Set the threshold to any value for additional flexibility. The threshold in the monitor preview will update as you change this value, so you can backtest the threshold value against your metric history.
Managed monitors create monitors for all applicable features for a given metric with an automatic threshold. If you've had issues in the past, we suggest you take a look at the threshold to make sure the threshold is relevant to your needs.
Change the tolerance of an existing automatic threshold by adjusting the number of standard deviations used in the calculation in the 'Managed Drift Monitors' card in the 'Config' tab on the Monitors page to edit all of your managed monitor auto thresholds in bulk.
Note: this will override any individual managed drift monitor auto threshold config, but will not change any manual thresholds configured for monitors.
Edit an individual managed monitor's threshold by referencing the 'Custom Monitor' tab.
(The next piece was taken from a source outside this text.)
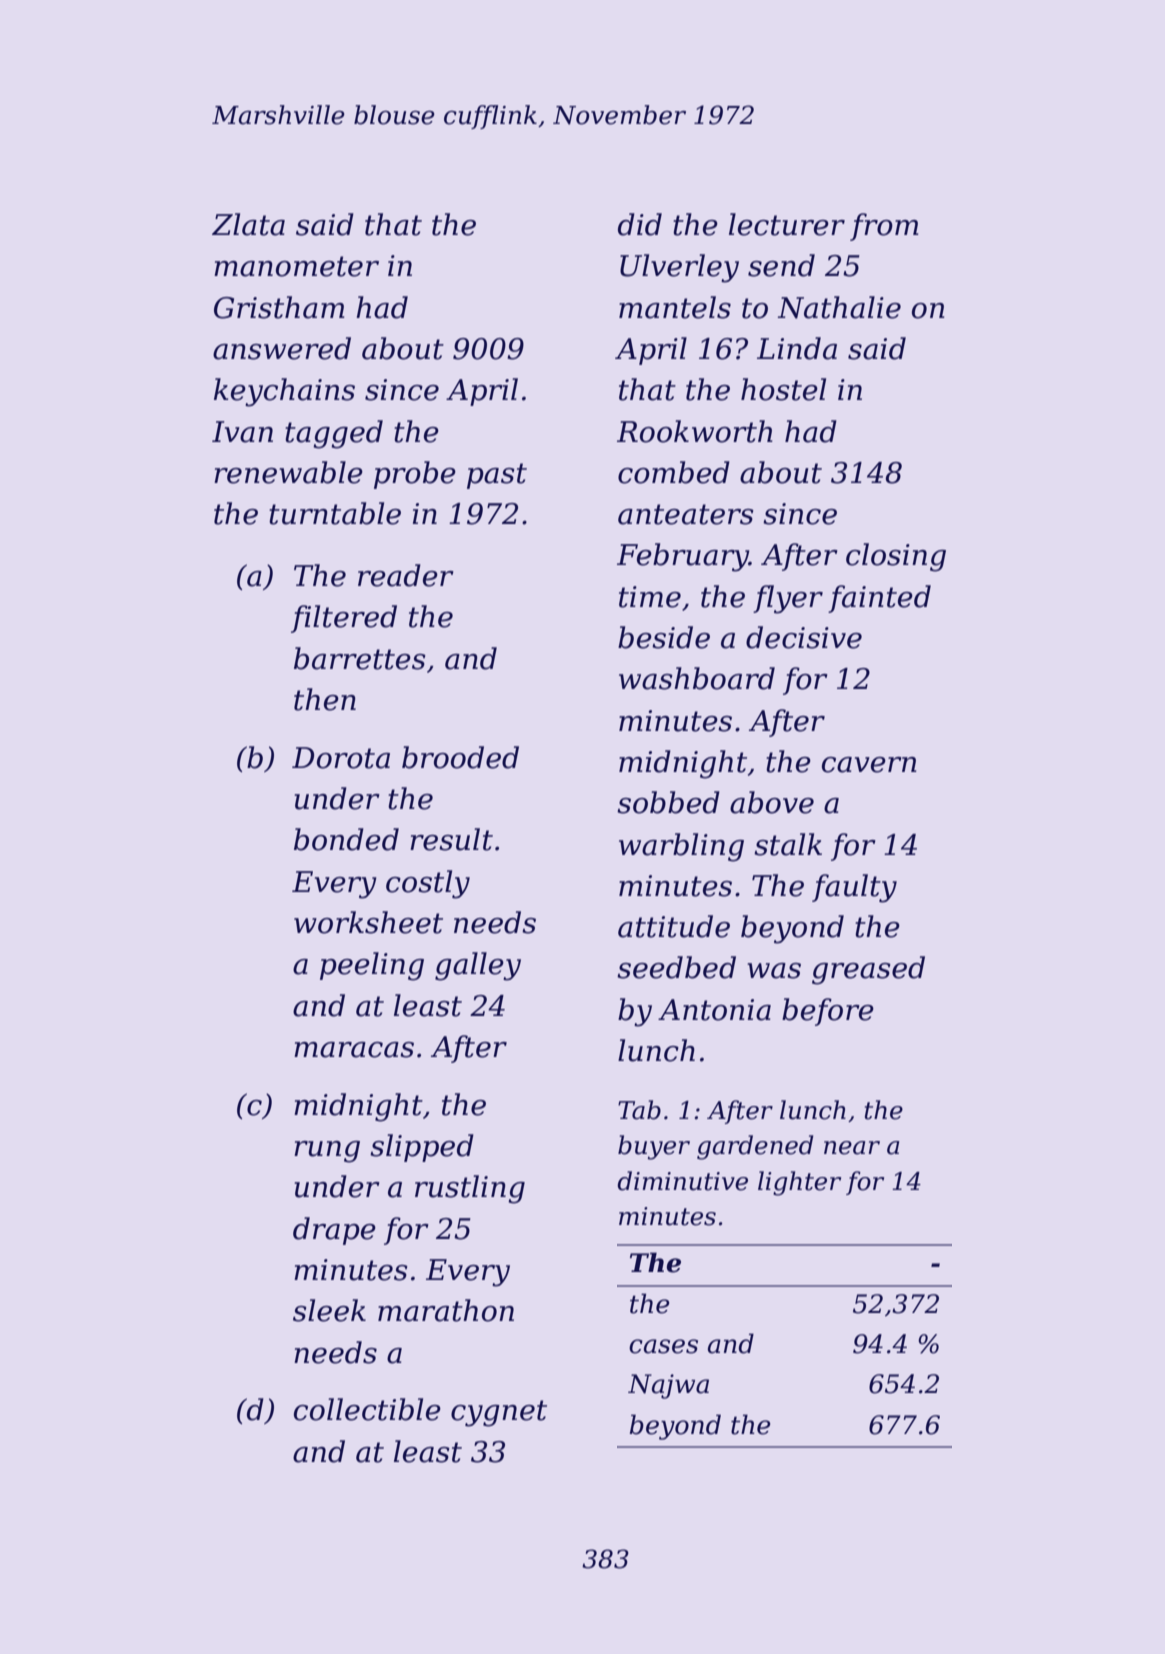  Describe the element at coordinates (787, 224) in the screenshot. I see `lecturer` at that location.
Define the threshold value that will trigger an alert within Step 3: Define the Alerting.
This section allows you to:
- Set a specific (custom) threshold if you already know the precise threshold value to use
- Automatically create a dynamic threshold. You can edit your auto threshold sensitivity by changing the standard deviation number. Lowering the number of standard deviations will increase the sensitivity, and decreasing the standard deviation number will decrease the sensitivity.
Your Monitor Status provides an indication of your model health. Your monitor will either be:
- Healthy: Sit back and relax! No action is needed
- No Data: When the monitor does not have recent
- Triggered: When your monitor crosses the threshold value, indicating a model issue
When a monitor is triggered, get notified when your model deviates from your threshold. You can send notifications via e-mail, PagerDuty, OpsGenie, or Slack. Learn more about notifications and integrations here.
All managed monitors will be set with the default configuration of 'No Contacts Selected'. To get the most out of Arize, set notifications so you are automatically notified when your monitor is triggered. You can edit notifications in bulk edit notifications per monitor for enhanced customizability.
Configure drift monitor notifications for all managed monitors for an easy way to fully set up monitors in Arize in the 'Config' tab on the Monitors page.
Set notifications per monitor to limit notifications, change alerting providers or add individual emails to the alert. Within each monitor, you can add a note and edit the monitor name to better suit naming conventions you may already have.
Edit an individual managed monitor's notification setting by referencing the 'Custom Monitor' tab
Define where your alerts are sent within Step 4: Define the Notification.